Goal of the exercise
Give the records from the start through the line containing "Click the scrollbar", inclusive, as a two-column CSV with the headers request and answer. Use one row per request, put each field in double quotes, and replace line breaks with spaces.

**** Listed records ****

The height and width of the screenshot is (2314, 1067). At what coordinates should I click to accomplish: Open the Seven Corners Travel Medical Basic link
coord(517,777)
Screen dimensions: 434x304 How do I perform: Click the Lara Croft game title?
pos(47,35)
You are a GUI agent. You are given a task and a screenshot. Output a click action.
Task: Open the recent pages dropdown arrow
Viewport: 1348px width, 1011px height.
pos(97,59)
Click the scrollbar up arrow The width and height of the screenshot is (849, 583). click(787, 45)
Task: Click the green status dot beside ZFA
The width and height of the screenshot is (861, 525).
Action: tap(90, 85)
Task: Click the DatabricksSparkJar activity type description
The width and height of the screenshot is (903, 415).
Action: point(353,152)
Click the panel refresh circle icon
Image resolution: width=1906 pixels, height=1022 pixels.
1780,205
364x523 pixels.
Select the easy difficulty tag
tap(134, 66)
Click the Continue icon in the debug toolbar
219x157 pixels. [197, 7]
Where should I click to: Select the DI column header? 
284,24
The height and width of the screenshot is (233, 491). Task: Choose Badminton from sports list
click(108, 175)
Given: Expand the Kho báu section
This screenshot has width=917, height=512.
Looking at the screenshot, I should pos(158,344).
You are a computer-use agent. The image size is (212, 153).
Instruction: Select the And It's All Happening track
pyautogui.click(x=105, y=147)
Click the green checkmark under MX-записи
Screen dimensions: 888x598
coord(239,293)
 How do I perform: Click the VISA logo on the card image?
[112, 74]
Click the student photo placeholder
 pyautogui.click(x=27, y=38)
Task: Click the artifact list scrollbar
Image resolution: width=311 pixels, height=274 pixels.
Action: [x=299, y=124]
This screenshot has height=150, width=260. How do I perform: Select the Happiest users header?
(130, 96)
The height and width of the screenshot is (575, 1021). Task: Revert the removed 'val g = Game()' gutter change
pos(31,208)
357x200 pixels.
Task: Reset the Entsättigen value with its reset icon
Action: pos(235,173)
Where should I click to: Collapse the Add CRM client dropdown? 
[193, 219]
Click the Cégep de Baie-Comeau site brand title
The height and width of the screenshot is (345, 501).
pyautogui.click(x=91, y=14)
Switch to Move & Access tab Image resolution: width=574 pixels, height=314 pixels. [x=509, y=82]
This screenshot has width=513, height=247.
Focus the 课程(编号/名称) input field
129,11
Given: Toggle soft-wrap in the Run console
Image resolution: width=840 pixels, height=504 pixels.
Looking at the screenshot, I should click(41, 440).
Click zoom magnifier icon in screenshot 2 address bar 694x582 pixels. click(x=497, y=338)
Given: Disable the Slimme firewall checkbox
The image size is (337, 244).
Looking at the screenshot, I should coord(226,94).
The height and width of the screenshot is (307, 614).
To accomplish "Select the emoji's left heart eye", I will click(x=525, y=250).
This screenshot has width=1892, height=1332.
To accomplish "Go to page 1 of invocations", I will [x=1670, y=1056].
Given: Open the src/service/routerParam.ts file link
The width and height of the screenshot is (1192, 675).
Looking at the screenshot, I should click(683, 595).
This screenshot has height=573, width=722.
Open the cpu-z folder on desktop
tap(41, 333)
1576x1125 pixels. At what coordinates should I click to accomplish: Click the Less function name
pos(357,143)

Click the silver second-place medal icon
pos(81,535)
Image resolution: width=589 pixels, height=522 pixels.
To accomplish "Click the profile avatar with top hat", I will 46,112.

****

Written response
request,answer
"The height and width of the screenshot is (2314, 1067). At what coordinates should I click to accomplish: Open the Seven Corners Travel Medical Basic link","coord(517,777)"
"Screen dimensions: 434x304 How do I perform: Click the Lara Croft game title?","pos(47,35)"
"You are a GUI agent. You are given a task and a screenshot. Output a click action. Task: Open the recent pages dropdown arrow Viewport: 1348px width, 1011px height.","pos(97,59)"
"Click the scrollbar up arrow The width and height of the screenshot is (849, 583).","click(787, 45)"